Most economists, investors, and strategists believe that a win for Hillary Clinton will be positive for the US Dollar whilst a win for Donald Trump will be negative for the US Dollar.
How much the currency will move?
A victory for the experienced Democrat politician is expected to prompt a dollar rally. Since she was cleared by the FBI of wrongdoing in relation to her emails at the weekend the dollar has already strengthened. This trend is expected to continue if Clinton wins the White House.
Here the impact is vastly more uncertain – both in the short-term and medium term.
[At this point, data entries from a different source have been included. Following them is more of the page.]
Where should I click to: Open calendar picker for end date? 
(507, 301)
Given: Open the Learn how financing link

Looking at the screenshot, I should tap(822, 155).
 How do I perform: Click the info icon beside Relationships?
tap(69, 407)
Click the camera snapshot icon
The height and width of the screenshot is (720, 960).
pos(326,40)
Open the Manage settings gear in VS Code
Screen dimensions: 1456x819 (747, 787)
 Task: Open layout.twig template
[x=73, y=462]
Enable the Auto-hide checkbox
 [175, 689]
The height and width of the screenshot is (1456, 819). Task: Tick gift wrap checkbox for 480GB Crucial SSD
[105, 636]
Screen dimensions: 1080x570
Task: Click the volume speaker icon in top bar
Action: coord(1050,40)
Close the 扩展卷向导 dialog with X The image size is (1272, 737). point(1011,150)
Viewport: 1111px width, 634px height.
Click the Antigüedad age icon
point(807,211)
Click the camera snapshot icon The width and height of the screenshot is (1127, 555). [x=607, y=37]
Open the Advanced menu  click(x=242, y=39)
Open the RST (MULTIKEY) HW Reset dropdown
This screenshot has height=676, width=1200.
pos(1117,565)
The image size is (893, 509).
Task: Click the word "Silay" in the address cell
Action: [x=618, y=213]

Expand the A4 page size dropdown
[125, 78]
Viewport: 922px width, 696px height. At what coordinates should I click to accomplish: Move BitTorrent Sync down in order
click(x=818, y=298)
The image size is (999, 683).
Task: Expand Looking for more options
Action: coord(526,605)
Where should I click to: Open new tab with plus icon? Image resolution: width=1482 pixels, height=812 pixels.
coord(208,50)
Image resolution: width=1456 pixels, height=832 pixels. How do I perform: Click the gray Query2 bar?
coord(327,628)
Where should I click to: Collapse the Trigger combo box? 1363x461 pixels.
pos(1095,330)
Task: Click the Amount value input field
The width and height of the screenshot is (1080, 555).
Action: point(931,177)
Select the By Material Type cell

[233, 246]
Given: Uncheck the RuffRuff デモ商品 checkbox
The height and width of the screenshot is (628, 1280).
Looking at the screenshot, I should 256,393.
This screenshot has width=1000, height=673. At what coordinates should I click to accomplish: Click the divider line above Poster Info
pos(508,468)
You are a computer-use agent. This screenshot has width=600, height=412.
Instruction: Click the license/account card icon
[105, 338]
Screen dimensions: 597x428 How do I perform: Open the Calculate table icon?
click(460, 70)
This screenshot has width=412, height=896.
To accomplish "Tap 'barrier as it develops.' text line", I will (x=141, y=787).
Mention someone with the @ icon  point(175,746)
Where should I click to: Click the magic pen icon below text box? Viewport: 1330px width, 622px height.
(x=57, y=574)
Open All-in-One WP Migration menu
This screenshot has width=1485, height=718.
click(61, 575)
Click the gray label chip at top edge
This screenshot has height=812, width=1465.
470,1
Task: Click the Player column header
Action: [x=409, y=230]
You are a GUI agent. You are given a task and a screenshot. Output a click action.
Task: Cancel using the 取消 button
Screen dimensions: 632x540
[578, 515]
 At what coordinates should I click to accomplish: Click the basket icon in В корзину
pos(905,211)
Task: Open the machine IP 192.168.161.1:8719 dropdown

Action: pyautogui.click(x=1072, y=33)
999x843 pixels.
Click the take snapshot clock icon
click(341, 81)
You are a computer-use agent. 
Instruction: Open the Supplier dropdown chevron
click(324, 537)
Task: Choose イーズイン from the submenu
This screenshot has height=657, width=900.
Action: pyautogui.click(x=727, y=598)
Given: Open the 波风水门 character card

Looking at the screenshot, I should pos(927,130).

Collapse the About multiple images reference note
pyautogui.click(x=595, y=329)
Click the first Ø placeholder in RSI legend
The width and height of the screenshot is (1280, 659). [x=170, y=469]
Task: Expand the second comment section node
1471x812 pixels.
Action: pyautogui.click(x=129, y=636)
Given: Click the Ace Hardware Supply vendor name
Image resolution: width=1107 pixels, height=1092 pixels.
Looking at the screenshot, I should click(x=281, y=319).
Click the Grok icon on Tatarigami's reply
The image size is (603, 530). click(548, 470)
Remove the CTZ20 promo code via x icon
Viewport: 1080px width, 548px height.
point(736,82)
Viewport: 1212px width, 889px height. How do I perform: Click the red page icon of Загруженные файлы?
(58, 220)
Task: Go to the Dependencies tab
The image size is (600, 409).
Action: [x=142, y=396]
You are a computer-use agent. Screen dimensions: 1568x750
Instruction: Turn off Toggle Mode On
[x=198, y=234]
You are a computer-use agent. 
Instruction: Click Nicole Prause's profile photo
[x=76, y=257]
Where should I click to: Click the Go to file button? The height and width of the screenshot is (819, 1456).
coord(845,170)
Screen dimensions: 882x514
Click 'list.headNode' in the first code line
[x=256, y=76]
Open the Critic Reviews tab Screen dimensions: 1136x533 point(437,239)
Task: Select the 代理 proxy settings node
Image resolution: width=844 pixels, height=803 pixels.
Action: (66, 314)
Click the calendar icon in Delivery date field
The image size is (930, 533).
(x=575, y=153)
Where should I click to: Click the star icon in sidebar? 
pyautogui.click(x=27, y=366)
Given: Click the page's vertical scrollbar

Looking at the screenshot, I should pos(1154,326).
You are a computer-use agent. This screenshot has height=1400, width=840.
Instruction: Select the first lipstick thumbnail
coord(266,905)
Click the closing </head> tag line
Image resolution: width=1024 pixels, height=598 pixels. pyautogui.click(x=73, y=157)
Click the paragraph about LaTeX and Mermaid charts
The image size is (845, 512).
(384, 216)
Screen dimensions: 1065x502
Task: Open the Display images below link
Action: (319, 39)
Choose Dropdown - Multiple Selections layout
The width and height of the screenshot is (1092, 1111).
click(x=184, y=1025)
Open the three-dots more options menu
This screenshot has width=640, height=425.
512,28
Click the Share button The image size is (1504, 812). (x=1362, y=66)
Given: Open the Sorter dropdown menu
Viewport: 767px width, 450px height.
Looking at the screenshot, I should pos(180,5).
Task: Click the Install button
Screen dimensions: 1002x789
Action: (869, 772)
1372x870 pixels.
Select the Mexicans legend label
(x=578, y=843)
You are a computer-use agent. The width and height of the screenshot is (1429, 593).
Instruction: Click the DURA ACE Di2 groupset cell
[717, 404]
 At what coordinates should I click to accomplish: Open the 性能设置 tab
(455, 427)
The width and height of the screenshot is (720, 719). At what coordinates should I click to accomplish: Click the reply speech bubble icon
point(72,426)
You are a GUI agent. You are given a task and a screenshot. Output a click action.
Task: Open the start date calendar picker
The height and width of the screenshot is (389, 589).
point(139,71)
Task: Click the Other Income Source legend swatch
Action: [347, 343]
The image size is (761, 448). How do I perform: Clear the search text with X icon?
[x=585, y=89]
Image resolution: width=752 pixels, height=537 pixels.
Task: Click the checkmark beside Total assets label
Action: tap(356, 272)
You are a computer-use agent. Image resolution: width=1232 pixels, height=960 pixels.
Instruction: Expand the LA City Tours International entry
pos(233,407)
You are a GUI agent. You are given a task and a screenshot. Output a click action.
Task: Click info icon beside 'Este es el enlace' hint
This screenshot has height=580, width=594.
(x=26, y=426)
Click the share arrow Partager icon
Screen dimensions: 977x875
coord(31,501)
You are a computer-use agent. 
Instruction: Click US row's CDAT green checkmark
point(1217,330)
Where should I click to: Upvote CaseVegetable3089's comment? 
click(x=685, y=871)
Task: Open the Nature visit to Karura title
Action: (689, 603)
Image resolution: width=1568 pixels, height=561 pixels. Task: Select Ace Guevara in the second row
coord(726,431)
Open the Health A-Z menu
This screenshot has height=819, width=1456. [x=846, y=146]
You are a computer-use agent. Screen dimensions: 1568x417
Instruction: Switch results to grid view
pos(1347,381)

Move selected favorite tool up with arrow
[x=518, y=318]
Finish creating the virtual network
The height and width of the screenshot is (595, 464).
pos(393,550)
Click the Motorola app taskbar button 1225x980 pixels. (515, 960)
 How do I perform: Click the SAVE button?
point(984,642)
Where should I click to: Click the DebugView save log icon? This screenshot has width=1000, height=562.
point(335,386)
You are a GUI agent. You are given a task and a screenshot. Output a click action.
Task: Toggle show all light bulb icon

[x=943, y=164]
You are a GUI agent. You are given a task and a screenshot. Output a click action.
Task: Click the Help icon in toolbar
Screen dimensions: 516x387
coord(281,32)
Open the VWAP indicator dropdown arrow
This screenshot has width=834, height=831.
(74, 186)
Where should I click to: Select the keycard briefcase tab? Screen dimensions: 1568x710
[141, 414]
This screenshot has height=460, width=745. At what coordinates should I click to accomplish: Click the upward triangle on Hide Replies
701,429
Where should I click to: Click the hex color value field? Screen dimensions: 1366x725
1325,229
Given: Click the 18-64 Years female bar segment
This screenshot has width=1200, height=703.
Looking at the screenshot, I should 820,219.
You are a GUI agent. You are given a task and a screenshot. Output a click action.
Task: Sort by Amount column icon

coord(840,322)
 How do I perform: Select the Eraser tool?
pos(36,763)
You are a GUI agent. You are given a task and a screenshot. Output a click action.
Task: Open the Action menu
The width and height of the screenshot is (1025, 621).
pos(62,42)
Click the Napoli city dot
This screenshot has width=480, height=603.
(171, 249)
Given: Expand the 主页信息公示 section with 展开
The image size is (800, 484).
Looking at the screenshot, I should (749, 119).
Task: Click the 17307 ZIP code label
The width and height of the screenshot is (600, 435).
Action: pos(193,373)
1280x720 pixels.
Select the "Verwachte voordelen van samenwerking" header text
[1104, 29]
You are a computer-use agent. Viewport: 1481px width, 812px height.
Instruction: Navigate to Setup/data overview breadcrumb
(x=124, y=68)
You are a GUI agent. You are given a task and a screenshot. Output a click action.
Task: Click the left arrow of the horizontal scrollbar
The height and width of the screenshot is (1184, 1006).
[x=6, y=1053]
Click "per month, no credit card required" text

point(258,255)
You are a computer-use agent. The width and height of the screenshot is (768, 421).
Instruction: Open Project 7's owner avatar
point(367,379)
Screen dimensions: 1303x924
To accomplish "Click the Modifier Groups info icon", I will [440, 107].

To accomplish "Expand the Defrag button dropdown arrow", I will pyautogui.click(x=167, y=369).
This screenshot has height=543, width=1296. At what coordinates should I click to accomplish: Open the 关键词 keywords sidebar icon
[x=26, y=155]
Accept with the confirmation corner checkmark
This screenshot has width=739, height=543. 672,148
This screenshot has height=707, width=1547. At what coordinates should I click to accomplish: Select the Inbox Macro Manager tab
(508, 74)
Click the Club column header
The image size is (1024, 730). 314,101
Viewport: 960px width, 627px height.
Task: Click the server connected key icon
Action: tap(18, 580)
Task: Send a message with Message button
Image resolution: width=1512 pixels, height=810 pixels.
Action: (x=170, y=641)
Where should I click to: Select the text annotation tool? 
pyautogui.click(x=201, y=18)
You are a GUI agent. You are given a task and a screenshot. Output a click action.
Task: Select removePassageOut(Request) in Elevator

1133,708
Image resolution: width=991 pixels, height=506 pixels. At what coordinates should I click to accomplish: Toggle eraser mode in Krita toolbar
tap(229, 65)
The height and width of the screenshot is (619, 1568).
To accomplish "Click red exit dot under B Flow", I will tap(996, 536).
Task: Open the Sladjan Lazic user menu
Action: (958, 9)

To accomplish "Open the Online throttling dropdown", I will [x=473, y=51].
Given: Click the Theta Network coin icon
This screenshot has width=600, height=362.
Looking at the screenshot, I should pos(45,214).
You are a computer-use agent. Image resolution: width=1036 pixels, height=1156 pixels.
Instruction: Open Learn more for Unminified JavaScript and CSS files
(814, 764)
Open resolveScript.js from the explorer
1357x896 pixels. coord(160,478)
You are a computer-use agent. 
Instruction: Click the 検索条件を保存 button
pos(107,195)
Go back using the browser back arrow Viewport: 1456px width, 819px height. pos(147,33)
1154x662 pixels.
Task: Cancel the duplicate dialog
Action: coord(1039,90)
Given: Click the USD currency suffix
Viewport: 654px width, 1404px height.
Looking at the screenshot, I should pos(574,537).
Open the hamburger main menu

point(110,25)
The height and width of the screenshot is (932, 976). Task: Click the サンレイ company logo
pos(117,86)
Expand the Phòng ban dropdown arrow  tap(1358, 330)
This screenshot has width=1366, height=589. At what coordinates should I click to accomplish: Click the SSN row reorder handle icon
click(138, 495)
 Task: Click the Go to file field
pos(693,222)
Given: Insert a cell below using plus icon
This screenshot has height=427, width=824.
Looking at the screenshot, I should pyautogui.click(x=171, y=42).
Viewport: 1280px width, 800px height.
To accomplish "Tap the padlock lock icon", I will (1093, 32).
Many analysts think the value of the dollar will initially sink against the currencies of developed countries such as the UK, Japan and Switzerland if Trump edges the contest. It will also probably fall against the euro, the second most important global currency.
Firstly, it depends who you speak to. CitiBank believe if Trump wins, there could be a Brexit style reaction by the US Dollar, losing 5% of its value against the Euro and Sterling and a drop in the S&P 500. Barclays agree and are forecasting a drop of up to 13% in US equities. This kind of reaction will inevitably induce currency volatility; the BMO Capital Markets forecast a Trump win will see GBP/USD at 1.2675 compared to GBP/USD 1.2130 if Clinton wins. Currently GBP/ USD is at 1.2400 so the currency range post-election is 2.7 cents on the BMO forecast. Looking at Brexit, the surprise result saw Sterling drop nearly 15 cents which makes 2.7 cents look like nothing so it is more than likely it will move a lot more than 2.7 cents.
What impact will the election have on currencies?
Many strategists see Hillary Clinton as the more predictable of the two candidates. Therefore, should she win, stocks could rise and investments that are considered safe havens – like Gold – could weaken. When you think about safe-haven currencies you think of the Japanese Yen, the Swiss Franc and to some degree the Euro, all of which could be sold if Hillary wins. On the flip-side, a win by Donald Trump could have the opposite effect. Investors will rush to safe-havens and the likes of the Australia Dollar and NZ Dollar will suffer, enabling the US Dollar and Sterling to move higher.
How do they manage the risk the election poses?
One way would be to trade before the election result and taking all the currency risk out of the equation. Such approach could be via a spot trade or via a forward. Alternatively, you could spread your risk by trading some spot now and/or some via a forward pre-election and leave some of your requirements until post-election. It is a risky view; there are hundreds of customers of ours that wish they hadn’t gambled on the Brexit vote. So to avoid that, trade now.
Despite all this, the BIG question is who will win.